I've had several requests already for the link to my fundraising site, so I want to go live as soon as possible. But the generic "Thank you for supporting the Alzheimer's Association New York City Chapter. Your contribution is greatly appreciated" doesn't do Mom justice, and I don't want anyone to contribute thinking I couldn't find the words - about Mom, about the marathon, about the overwhelming sense of gratitude I feel for their support.
Thing is, for something so personal that I've discussed countless times with family and friends, I've never actually had to write anything down for public consumption. If people ask me how Mom is doing and I don't feel like talking about it, I give a wishy-washy answer like, "Oh, good days and bad days," or "Same ol, same ol" and kind of leave it at that. (Most people don't want details anyways, because there's never anything really positive to say.) I'm still paralyzed by this need to be articulate and polished and evocative, that will inspire people to donate more than they originally intended to do...but it's hard to fit a raw, awful, messy, ambiguous situation into a neat little presentable word package. I'm not sure it's even something I WANT to do, because doing so indicates some level of comfort with the situation...and I'm still anything but comfortable with it. I'm not even sure I ever want to be.

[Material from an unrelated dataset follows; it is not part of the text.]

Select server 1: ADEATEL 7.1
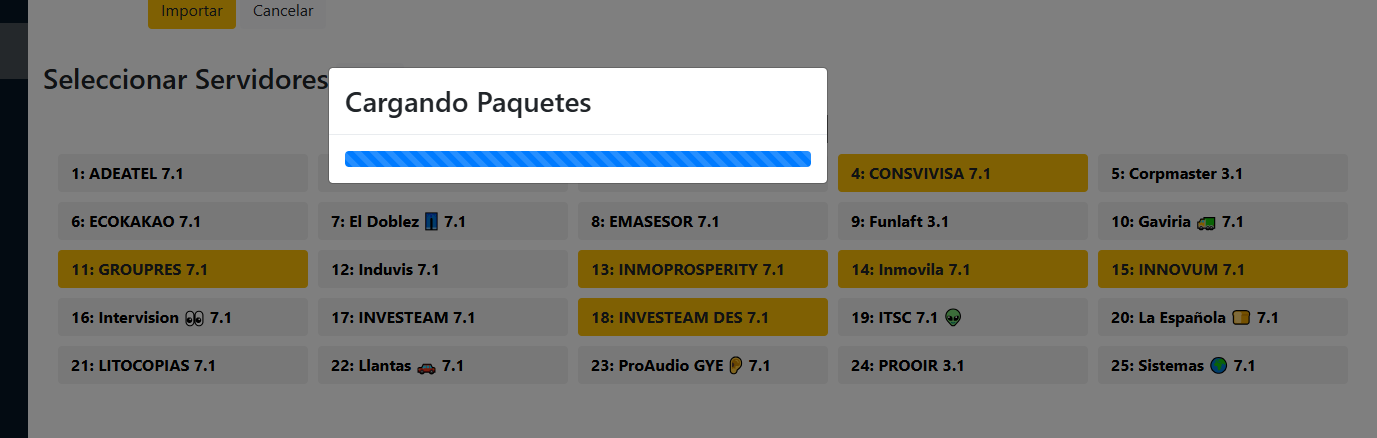 pos(182,173)
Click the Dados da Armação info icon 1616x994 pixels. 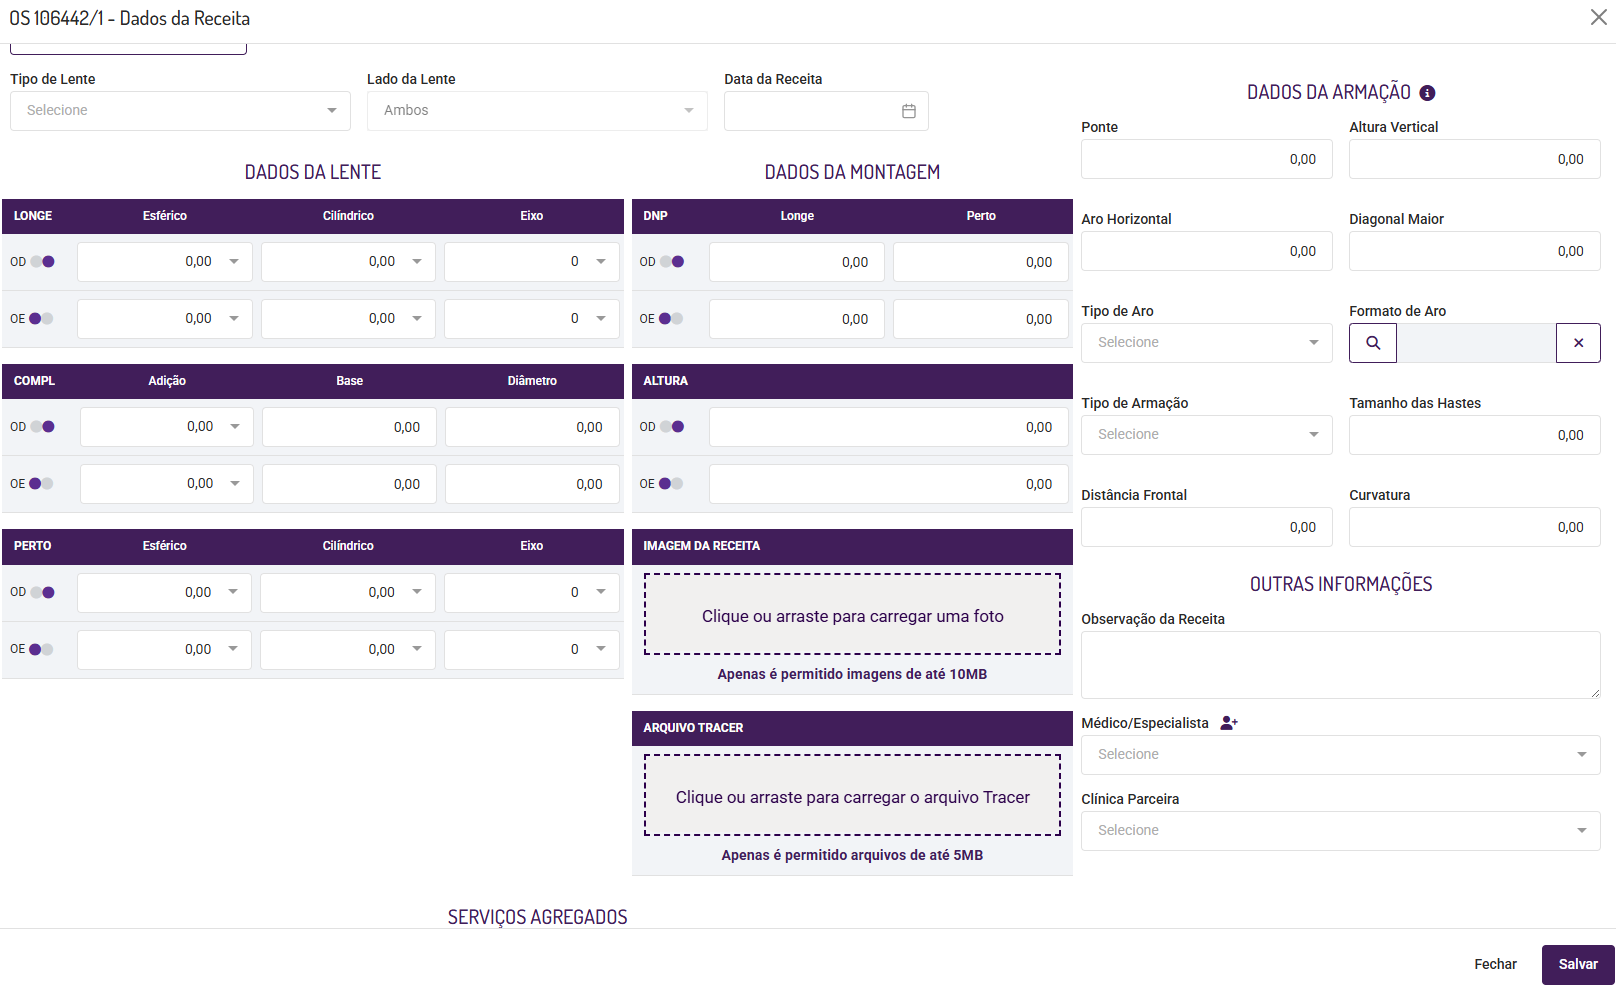1427,93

And this is where the confusion takes a darker turn, because when it all comes down to it, this is starting to feel an awful lot like an obituary for someone who isn't actually dead yet. I don't want to offend anyone by saying this, but the Mom-ness isn't there anymore even though she's still alive. To what degree she's "still in there" I'm not certain - her eyes light up when she sees me sometimes and I think that deep down, she knows who I am...but then I watch her struggling with other things she did effortlessly her whole life (going up stairs, say) and realize it's probably more coincidence than anything else. But she is still very much alive in the vital signs sense of the word, and in writing about her like she's gone, I can't help but think of the "Bring out your dead!" Monty Python scene, where the man in the wheelbarrow screams, "I'm not dead yet!"
As a result, "I'm not dead yet!" has been running through my head on a loop all afternoon, blocking any hope of logical thought on the matter. Mom used to tell me that my voice carried when I spoke, and that if I couldn't remember to talk softly, I needed to watch what came out of my mouth. Maybe this is one of those times. But that's all I can think about.
I'm beginning to think that when it comes to the New York City Marathon, the running - and writing about the running - might actually be the easy part. I have 5 miles on the schedule for this evening. Maybe that'll help me get some clarity.